Foot traffic hasn’t been as strong as she hoped, even with Rogers Place just down the street, Evoy said.

“When people come to the (Oilers) game, they’re not going shopping here and then bringing their products to the game. They can’t do that. And a lot of times they come by transit, they go to the game and they go back home, and that’s it,” she said. “So whether there’s games or events, we don’t notice much of a difference. Restaurants might. We don’t.”

 
Oh there is plenty of blame to go around. The Provincial Government which has money has talked a lot about doing things to improve the situation in downtown Edmonton. It doesn't seem to have accomplished much so far.

The city doesn't seem to be able to do a lot either, but they claim not to have enough funding due to cut backs from the province, even though our province is supposedly one of the most well off in Canada and has a budget surplus.

As for the Police, they seem to be reasonably well funded, but where the heck are they most of the time? They seem MIA or have checked out of downtown.
The only Downtown they are patrolling are the concourses at Rogers making Triple OT for Oilers/concerts.
 
104 St north of 102 Ave also doesn't have the best foot traffic as well. Much less than south of 102 Ave and that's probably going to continue once construction starts for the Valley Line.
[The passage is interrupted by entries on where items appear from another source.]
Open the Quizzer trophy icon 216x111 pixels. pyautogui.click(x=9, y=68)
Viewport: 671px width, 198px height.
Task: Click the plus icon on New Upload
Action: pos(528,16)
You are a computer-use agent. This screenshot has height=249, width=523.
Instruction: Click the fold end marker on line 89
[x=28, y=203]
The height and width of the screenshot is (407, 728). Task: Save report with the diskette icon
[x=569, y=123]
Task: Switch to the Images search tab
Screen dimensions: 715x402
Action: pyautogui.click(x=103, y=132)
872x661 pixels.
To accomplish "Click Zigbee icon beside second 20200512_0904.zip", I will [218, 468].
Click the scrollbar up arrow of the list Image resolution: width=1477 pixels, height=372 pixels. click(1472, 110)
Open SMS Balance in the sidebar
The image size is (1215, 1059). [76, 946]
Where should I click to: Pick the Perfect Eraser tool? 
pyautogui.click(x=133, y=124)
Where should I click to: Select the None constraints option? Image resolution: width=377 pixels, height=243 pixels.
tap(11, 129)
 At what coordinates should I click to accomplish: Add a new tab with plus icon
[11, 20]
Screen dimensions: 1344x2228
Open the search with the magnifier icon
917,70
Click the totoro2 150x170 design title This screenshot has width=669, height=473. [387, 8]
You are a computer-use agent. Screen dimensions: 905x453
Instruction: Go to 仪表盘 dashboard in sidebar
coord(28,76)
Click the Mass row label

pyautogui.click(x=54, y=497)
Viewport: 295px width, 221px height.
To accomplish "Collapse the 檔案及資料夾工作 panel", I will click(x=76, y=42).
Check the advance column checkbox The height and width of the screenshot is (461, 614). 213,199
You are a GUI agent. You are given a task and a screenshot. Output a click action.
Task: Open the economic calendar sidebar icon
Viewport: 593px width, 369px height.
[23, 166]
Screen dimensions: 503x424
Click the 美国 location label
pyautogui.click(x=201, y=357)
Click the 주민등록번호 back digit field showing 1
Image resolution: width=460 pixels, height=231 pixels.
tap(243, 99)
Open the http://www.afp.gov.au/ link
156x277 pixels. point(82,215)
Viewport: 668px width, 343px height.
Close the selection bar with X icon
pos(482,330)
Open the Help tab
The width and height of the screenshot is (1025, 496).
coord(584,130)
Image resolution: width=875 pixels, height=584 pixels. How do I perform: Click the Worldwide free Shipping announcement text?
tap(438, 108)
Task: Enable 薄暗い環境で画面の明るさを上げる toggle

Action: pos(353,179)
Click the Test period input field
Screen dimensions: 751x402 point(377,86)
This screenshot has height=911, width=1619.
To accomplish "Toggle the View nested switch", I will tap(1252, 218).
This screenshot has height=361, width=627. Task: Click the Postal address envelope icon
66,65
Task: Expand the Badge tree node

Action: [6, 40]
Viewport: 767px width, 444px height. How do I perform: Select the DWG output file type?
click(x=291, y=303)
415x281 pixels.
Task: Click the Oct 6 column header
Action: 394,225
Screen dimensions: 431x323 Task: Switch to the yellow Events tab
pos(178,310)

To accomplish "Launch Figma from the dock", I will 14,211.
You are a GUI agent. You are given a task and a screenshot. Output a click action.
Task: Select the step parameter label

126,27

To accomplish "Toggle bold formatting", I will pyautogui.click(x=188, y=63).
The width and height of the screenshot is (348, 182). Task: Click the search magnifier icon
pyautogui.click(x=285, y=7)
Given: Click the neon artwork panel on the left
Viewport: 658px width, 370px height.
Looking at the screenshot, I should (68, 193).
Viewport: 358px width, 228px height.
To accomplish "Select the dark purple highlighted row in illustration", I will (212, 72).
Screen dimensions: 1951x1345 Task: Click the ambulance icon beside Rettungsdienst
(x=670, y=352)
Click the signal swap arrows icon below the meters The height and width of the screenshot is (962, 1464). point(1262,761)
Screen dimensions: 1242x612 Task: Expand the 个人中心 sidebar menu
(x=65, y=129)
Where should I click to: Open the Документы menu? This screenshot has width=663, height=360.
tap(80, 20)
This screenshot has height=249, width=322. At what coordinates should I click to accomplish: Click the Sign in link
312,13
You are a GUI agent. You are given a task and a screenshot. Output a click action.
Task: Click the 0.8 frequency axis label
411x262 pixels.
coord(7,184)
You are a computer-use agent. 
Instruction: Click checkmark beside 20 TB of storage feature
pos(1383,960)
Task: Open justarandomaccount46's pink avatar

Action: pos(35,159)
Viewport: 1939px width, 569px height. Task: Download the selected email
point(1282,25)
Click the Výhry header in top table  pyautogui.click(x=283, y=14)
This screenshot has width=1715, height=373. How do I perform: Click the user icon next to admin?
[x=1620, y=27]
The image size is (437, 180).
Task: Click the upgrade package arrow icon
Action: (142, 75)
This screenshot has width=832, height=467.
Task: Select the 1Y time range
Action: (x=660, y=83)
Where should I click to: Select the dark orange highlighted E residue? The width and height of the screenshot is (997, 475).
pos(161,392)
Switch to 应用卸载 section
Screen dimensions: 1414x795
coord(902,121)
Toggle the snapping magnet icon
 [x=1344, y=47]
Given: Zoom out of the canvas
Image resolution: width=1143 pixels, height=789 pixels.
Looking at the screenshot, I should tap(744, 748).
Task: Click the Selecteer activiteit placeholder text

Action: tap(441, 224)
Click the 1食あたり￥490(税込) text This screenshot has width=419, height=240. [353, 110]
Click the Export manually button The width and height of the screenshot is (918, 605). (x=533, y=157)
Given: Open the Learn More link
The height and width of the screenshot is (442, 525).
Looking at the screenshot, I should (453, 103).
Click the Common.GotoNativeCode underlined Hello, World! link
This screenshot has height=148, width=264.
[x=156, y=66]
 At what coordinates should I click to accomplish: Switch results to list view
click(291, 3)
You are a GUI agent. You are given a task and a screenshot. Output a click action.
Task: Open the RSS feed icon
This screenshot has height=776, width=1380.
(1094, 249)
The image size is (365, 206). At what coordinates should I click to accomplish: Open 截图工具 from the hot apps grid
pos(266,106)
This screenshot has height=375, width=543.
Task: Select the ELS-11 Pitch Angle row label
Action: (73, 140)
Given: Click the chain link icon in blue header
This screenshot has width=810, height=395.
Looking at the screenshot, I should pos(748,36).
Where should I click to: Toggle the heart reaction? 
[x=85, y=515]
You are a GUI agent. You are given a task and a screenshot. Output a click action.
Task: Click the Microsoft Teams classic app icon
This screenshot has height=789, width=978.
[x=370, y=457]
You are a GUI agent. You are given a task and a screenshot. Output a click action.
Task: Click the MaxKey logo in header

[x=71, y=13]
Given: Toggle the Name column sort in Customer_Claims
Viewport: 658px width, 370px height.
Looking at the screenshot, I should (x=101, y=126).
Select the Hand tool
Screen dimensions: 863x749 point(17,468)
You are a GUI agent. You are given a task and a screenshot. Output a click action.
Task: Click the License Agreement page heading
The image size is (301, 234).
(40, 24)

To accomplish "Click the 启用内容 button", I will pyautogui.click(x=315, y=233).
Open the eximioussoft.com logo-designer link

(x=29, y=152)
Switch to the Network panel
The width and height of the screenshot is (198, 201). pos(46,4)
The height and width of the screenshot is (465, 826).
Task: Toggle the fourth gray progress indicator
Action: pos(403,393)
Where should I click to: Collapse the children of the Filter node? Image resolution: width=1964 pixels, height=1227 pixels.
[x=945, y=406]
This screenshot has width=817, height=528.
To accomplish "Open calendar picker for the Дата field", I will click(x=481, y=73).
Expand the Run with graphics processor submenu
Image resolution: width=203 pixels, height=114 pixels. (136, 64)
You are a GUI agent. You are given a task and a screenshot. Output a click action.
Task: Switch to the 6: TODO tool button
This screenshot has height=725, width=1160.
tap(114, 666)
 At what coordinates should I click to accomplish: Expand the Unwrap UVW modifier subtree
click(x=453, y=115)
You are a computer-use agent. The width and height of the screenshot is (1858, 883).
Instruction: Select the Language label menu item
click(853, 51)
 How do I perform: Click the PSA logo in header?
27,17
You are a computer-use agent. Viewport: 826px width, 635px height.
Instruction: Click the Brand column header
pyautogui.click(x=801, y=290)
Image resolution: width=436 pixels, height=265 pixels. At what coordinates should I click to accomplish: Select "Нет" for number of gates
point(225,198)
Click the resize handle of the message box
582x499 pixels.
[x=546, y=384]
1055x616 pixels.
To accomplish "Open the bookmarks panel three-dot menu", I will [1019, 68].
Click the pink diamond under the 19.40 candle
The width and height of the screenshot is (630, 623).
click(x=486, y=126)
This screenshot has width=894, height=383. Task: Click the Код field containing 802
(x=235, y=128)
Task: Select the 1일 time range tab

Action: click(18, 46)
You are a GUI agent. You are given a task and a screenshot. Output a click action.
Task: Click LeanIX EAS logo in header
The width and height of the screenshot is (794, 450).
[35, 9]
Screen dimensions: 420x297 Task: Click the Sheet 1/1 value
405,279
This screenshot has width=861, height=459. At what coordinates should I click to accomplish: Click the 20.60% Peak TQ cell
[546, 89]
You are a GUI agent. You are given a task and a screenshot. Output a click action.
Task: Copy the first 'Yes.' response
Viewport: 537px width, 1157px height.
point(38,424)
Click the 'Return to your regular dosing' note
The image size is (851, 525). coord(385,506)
I'm glad to see Puneeta mentioning that while downtown isn't as busy as it should be, the trend is moving towards normalcy and that should be emphasized constantly. It's not just our anecdotes and screaming in this forum saying downtown feels busier than last year.
 
I like No Sugar No Problem, I went there once and a while but it's an extremely niche business and she's lucky she can get out of her lease early (landlord is moving some businesses around).
 
^I shopped there for some celiacs and diabetics once or twice and liked it, too, but you're right that it's way too niche of a business to rely on downtown foot traffic. It feels like the sort of business more at home at a low-rent suburban mall or stripmall.

In terms of businesses being shifted, can you say what is moving where?